Nassim Nicholas Taleb, author of “Fooled by Randomness” and the more popular but less technical “The Black Swan”, gets a great deal of attention and press/media coverage over the last 6 months, mainly because people think that he predicted the current financial disaster. I think he deserves all the attention but there are quite a few misperceptions that touch onto our marketing data field:

  • He did not predict the current financial mess but he was prepared for it. And he probably made some money with it. But there is a huge difference between “predicting” and “being prepared”.
  • He warns strongly against a blind arrogance and trust into predictive data models but he is still using them to attempt to understand the world around him. It’s a big difference between not using data models and being realistic about their limitations and shortcomings
  • He is extremely weary about believing that the past holds the key to understanding our future. But he is still studying the past, less to predict the future but more to understand human behavior and market dynamics.
  • He is a big Karl Popper fan. That’s why he is using data to falsify theories not to verify them. This is a big fundamental difference that is difficult for most marketers to grasp. A particular data set is helping us in two ways: Inspiring new hypothesis and falsifying existing ones. But it does not hinder any decisive action but it puts one’s decision into a realistic framework of probabilities and size of a particular outcome that we hope to achieve with our decision.

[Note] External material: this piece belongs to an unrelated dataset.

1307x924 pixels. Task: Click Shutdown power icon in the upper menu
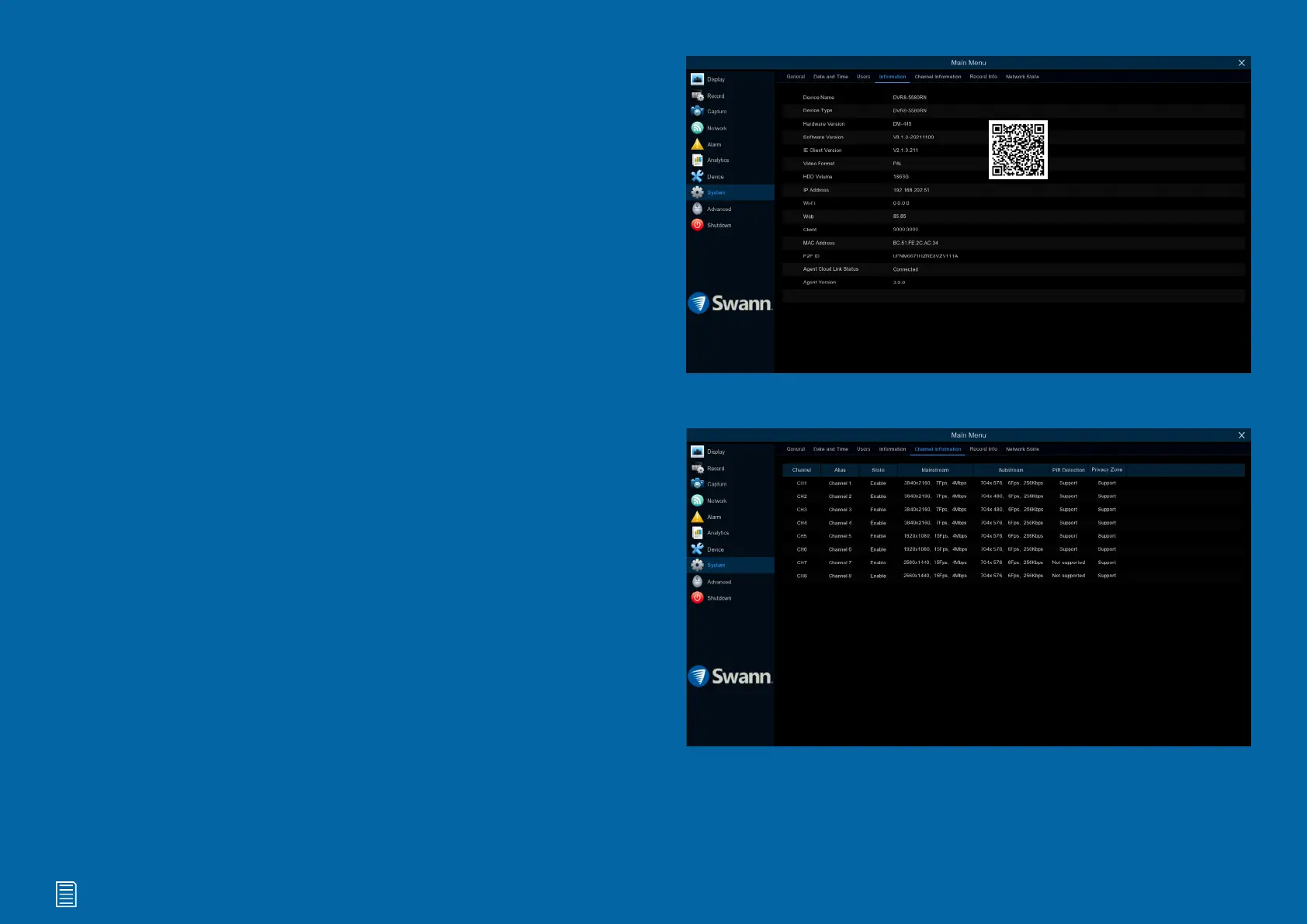pyautogui.click(x=697, y=225)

 Taleb is a very smart and fascinating writer but he seems to be more misunderstood than most authors.

 

4 Comments:

Anonymous Anonymous said...

like your review a lot - short and sweet and to the point.

7:14 AM  
Blogger Sandeep Giri said...

Very timely Michael. What's dangerous is the dumbing down of the metrics, when underlying complexities are masked by a single score, something usually on a scale of 1 to 10 to provide the magic answer.

March issue of Wired magazine has 2 great articles on this topic. One's "Formula for Disaster" which describes David Li's Gaussian copula function that masked the complexity of CDO's with a simple rating, which later became one of the key reason why so many worthless bonds made their way into triple-A rated securities. Here're a couple of interesting excerpts:

Using Li's copula approach,meant that rating agencies like Moody's -- or anybody wanting to model the risk of a tranche -- no longer needed to puzzle over the underlying securities. All they needed was that correlation number, and out would come a rating telling them how safe or risky the tranche was.

And:
It's impossible to sum up such a history in one correlation number, but CDOs were invariably sold on the premise that correlation was more of a constant than a variable.

And Taleb himself said:
Anything that relies on correlation is charlatanism/

Studying data to understand patterns at best results in establishing correlations, not necessarily causations. Dumbing the complexity of those correlations further down to create an easily digestable score, which is not so uncommon in the marketing world with its plethora of customer scores, often masks the truth. The magnitude of the problem then depends on how big of strategic decision/bet/investment does someone make based on this "intelligence".

Taleb may be a contrarian and a real fiscal conservative and risk-averse -- but he takes these analyses at face value, i.e they are product of a mathematical formula and have their assumptions and flaws. They may help you make better decisions, but you can't take them as gospel.